As soon as I delete the failing etcd node, the new node is appearing
c
It sounds like you’re deleting the old node before the new node has finished joining. I would probably suggest waiting for the new node to show as
Ready
in
kubectl get node
before deleting the old one. Can’t say for sure without logs though.
c
I am creating a new node, waiting for it to be ready, then draining the old node, then deleting the old node then terminate the old node. Sometimes the old node is kept in etcd. Then new "control-plane" node cannot be added until i delete the entry manually
c
When you delete the old node, there will be logs of k3s trying to remove it from etcd. Find out why that is failing.
Check logs on all nodes, including the one you are deleting
c
ok the etcd leader node ?
ok i'll check that, thanks
c
no. k3s doesn’t care which node is the etcd leader. etcd takes care of voting on that by itself.
c
ok, can i restrict the log analysis on my 3/4 control-plane nodes ?
or even agent nodes ?
c
Just the etcd nodes
and like I said, including the one you deleted
1
c
yes, thanks
c
Catch it before you terminate the instance and see what it says after it’s deleted. You should see one of the other etcd nodes trying to remove it from the cluster after the Kubernetes node resource is deleted.
c
ok
I'll do that tomorrow it is late here. Thanks a lot, I wanted to be sure that I was doing what is expected.
@creamy-pencil-82913 I did managed to reproduced my issue only once, but in all log i don't really know what string to look at. Would you know which string I can look at to see when the node is removed from etcd ?
I found that:
Copy code
logrus.Infof("Starting managed etcd member removal controller")
    nodes.OnChange(ctx, "managed-etcd-controller", e.sync)

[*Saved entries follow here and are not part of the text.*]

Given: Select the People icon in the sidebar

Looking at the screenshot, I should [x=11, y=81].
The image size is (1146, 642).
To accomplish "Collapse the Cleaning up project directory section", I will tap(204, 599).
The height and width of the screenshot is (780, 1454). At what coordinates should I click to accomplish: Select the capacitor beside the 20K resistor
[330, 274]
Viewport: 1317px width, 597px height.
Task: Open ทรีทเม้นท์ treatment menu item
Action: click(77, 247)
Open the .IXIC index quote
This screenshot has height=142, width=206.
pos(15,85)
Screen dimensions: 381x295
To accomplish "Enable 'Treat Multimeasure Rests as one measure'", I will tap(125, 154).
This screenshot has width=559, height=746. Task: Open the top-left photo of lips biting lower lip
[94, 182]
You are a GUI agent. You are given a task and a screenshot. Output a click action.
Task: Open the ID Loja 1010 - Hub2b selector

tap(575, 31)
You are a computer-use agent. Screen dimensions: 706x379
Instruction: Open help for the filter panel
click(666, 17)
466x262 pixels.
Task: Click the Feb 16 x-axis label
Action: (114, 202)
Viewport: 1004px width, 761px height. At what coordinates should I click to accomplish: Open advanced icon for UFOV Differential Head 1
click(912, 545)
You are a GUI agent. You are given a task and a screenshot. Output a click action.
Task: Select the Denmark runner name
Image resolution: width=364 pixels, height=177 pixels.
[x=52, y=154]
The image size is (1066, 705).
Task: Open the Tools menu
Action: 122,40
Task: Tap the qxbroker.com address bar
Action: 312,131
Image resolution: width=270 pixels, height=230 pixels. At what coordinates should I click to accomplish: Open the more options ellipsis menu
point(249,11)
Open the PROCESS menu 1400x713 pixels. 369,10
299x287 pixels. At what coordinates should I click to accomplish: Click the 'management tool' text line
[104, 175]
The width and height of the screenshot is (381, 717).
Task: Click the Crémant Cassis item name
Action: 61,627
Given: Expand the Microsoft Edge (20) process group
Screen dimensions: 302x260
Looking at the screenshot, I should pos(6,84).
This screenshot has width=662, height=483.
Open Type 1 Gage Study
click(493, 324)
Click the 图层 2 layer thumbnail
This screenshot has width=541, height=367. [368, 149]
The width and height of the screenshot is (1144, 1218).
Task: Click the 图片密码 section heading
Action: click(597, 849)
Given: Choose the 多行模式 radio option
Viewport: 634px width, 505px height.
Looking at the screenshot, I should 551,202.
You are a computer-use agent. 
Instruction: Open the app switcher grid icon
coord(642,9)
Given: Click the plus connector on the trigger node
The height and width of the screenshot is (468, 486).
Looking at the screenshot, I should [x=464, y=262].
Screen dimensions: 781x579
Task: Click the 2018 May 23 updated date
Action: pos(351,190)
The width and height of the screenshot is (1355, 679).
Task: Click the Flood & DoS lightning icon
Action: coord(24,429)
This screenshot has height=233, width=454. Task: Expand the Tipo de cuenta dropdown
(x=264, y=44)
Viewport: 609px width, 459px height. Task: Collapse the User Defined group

    nodes.OnRemove(ctx, "managed-etcd-controller", e.onRemove)
}

var (
    removalAnnotation         = "etcd." + version.Program + ".<http://cattle.io/remove|cattle.io/remove>"
    removedNodeNameAnnotation = "etcd." + version.Program + ".<http://cattle.io/removed-node-name|cattle.io/removed-node-name>"
)
c
Thanks a lot. It will be much easier
p
Since i setup "graceful shutdown feature" in kubelet, it seems that I cannot reproduce my problem.